--- Your assignment ---
The pictures do not go in the copy. Reproduce the rest of the entries exactly.

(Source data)
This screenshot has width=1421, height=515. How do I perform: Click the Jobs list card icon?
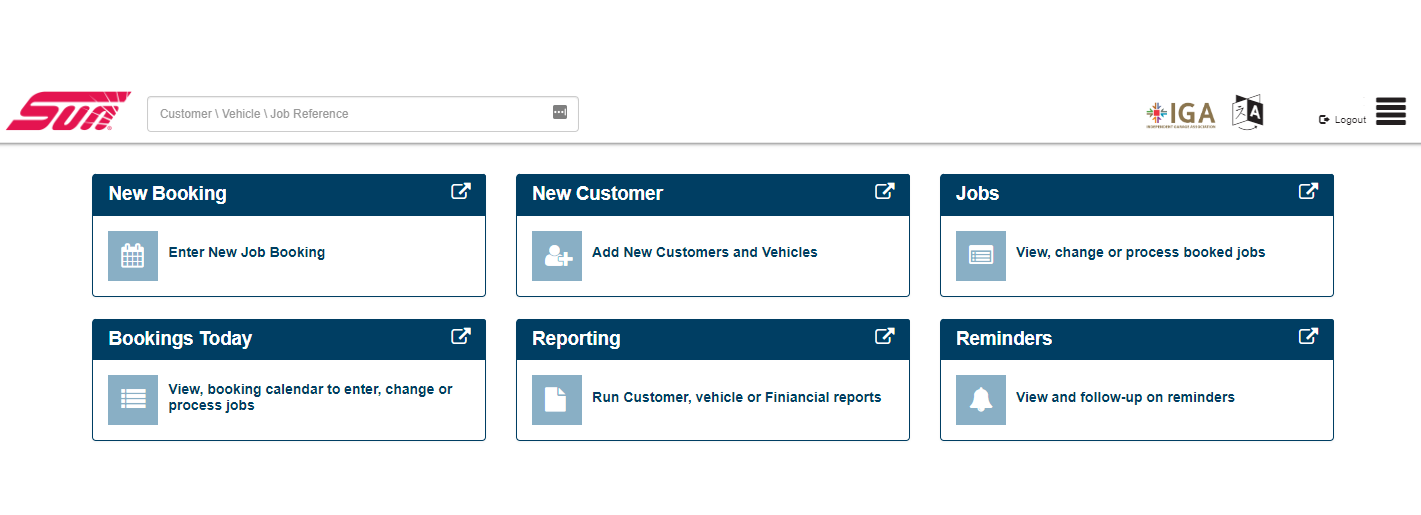[x=981, y=256]
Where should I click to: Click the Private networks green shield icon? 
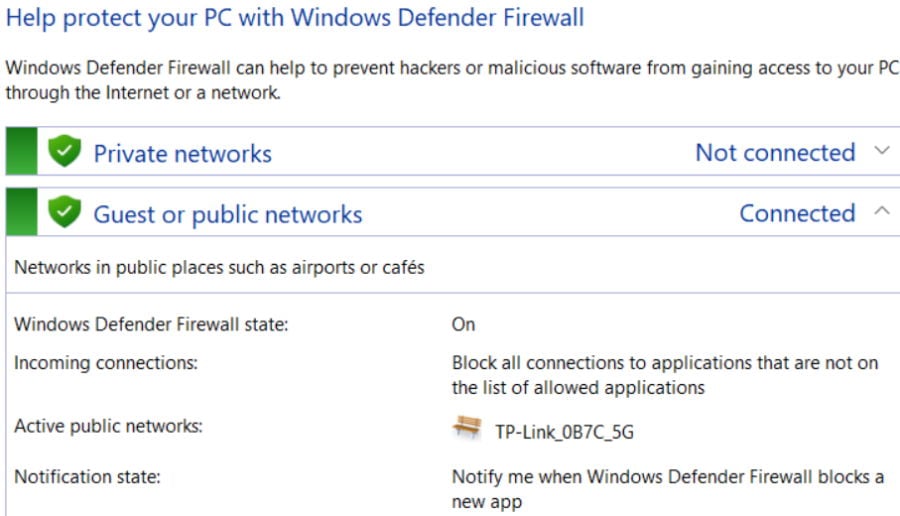pos(64,151)
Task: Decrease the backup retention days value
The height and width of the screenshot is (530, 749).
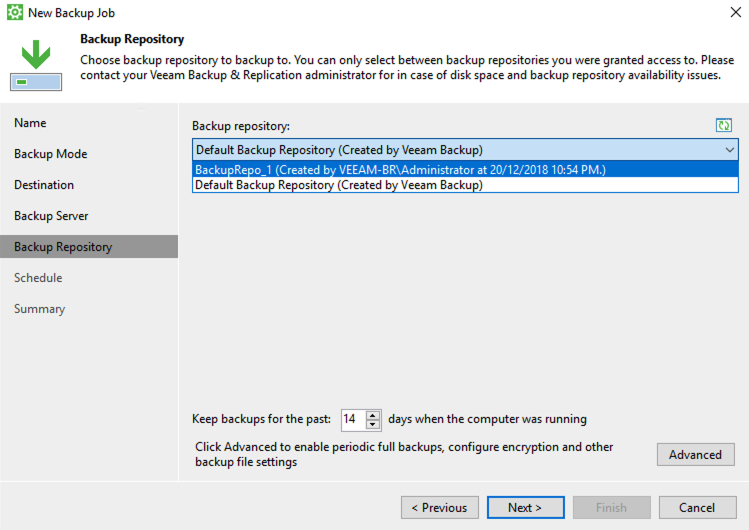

--- Exercise solution ---
This screenshot has width=1421, height=515. How do I perform: Click the Jobs list card icon?
[x=981, y=256]
Where should I click to: Click the Private networks green shield icon? 
pos(64,151)
Task: Decrease the backup retention days value
The height and width of the screenshot is (530, 749).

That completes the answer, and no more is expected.